Cœur de lion

Ce n’était sûrement pas tous les jours que l’on devait occire des lions aux abattoirs parisiens de la Villette (19e arrondissement) et pourtant ce sont bien ces fauves qui ornent la vaste fontaine de l’entrée. Peut-être avaient-ils été sculptés pour induire en erreur les moutons et les vaches qui venaient ici en troupeaux et enfin leur laisser croire que l’abattoir ne concernait ni les ovins ni les bovidés afin d’atténuer leur inquiétude. Tandis qu’aux ex-abattoirs de Vaugirard (15e arrondissement) on trouve de multiples œuvres sculptées y compris celle de Georges Brassens qui a donné son nom au parc, mais pas de lion. En revanche là où coulait autrefois le sang est installé un marché aux livres d’occasion et sur l’étal d’un des bouquinistes cette année, se trouvait un livre fort original intitulé « Paris est une ville pleine de lions ». Original parce que l’auteur Geneviève Dormann, ne s’était intéressée dans cet ouvrage paru  en 1991 chez Albin Michel, qu’à tous ces lions sculptés, innombrables, que l’on trouve un peu partout dans la capitale. Incomplète mais écrite avec humour, cette recension nous donnait un aperçu inattendu du sujet.

Tout ça parce que l’entrée de l’immeuble où elle habitait boulevard Saint-Germain, était gardée par deux lions. Ce qui ne pouvait qu’impressionner la petite fille déjà sensible qu’elle était au mitan des années trente. Surtout quand son père député n’était pas là pour la protéger. Comme l’Assemblée nationale était à deux pas et parce que le lieu s’appelle aussi la Chambre des députés, la petite fille en avait fait une synthèse en la rebaptisant « la chambre de Papa ».
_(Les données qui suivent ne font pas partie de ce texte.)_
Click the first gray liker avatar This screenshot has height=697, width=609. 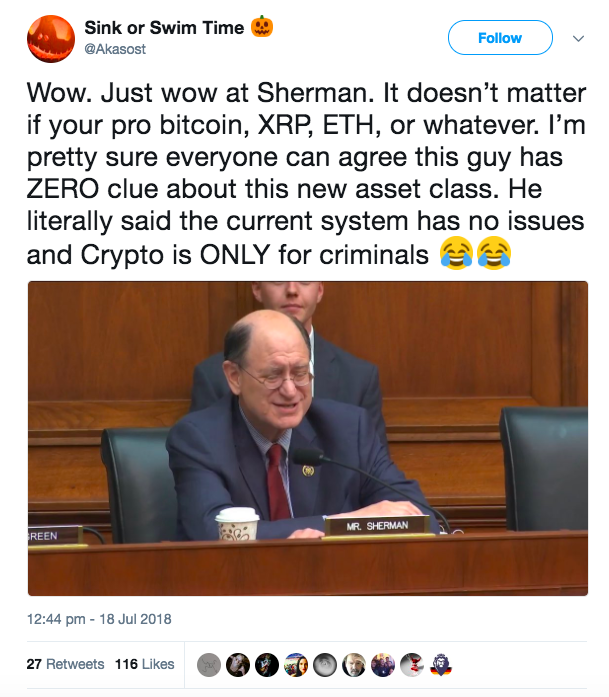pyautogui.click(x=208, y=664)
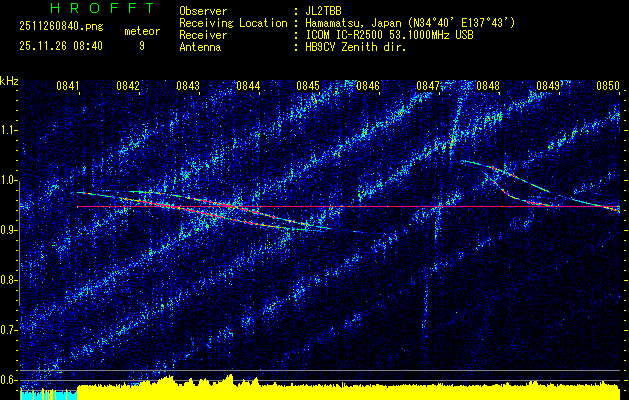Click the 0850 time marker
This screenshot has height=400, width=629.
pyautogui.click(x=608, y=86)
Pour cette singulière pérégrination dans Paris, Geneviève Dormann s’était fait accompagner de la photographe Sophie Bassouls, longtemps connue pour ses portraits d’écrivains. Le seul lion qu’elle n’a pas aimé cadrer fut celui de la place Denfert-Rochereau pour des raisons pas forcément limpides. Pas de problème en revanche pour le bestiau du pont Alexandre III qui ravissait derechef la petite fille puisque le sculpteur Jules Dalou n’avait pas omis en 1898, de détailler avec un grand soin du détail, l’appareil reproducteur de la bête. Ce qui fait que la nounou de l’auteur, qui devait venir de Germanie ou de contrée équivalente, lui disait: « C’est pas choli Chenefièfe! »

La Geneviève en question qui devait publier plus tard nombre de romans à succès et une biographie gastronomique de Guillaume Apollinaire, terrassait par ce livre et pour l’occasion la question des lions parisiens. En soulignant entre autres choses qu’il n’y avait plus de lions en Europe depuis deux mille ans sauf ceux ramenés d’Afrique pour subir l’amertume de la captivité ou en tant que burger servi tout chaud et vivant dans les arènes, comme celles de Lutèce sans doute.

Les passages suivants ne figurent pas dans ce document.